=== Assignment ===
Please copy each line of the records below that includes the word "Юридические".

=== Exercise input ===
__________
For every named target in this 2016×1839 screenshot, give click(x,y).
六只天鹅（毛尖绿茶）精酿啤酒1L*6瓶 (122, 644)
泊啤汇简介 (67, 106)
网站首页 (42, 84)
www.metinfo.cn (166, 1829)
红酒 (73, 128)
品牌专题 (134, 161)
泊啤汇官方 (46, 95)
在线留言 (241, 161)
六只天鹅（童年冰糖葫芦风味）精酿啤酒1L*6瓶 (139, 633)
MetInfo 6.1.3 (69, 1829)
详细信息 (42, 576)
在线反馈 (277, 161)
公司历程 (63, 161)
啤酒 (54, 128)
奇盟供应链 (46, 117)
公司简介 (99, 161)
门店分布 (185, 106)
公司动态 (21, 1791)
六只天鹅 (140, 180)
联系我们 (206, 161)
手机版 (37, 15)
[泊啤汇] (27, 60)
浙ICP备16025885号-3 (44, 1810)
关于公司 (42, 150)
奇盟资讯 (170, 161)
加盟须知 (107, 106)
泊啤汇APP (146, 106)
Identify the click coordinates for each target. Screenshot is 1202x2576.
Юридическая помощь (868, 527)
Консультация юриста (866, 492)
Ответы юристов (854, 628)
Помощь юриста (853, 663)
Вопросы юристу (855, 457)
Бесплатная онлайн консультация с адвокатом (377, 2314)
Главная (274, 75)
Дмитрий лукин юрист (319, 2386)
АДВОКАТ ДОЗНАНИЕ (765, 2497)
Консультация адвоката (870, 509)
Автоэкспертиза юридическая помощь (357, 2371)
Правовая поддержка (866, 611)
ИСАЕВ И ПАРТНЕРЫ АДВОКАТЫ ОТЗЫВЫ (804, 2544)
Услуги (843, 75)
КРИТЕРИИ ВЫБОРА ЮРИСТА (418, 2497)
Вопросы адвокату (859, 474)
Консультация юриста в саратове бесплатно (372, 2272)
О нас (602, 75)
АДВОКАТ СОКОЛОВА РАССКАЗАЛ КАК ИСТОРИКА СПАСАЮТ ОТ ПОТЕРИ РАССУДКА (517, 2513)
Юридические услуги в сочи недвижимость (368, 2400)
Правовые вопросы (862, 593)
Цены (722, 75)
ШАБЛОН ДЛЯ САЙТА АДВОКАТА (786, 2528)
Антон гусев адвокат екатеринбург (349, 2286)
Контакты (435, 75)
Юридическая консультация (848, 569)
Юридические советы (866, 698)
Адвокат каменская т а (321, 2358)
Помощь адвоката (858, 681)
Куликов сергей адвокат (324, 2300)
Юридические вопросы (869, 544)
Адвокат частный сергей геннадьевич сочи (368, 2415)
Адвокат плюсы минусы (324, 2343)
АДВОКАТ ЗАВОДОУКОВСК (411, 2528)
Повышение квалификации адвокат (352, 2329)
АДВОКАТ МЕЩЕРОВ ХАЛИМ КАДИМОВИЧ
__________
=== Exercise solution ===
Юридические услуги в сочи недвижимость (368, 2400)
Юридические советы (866, 698)
Юридические вопросы (869, 544)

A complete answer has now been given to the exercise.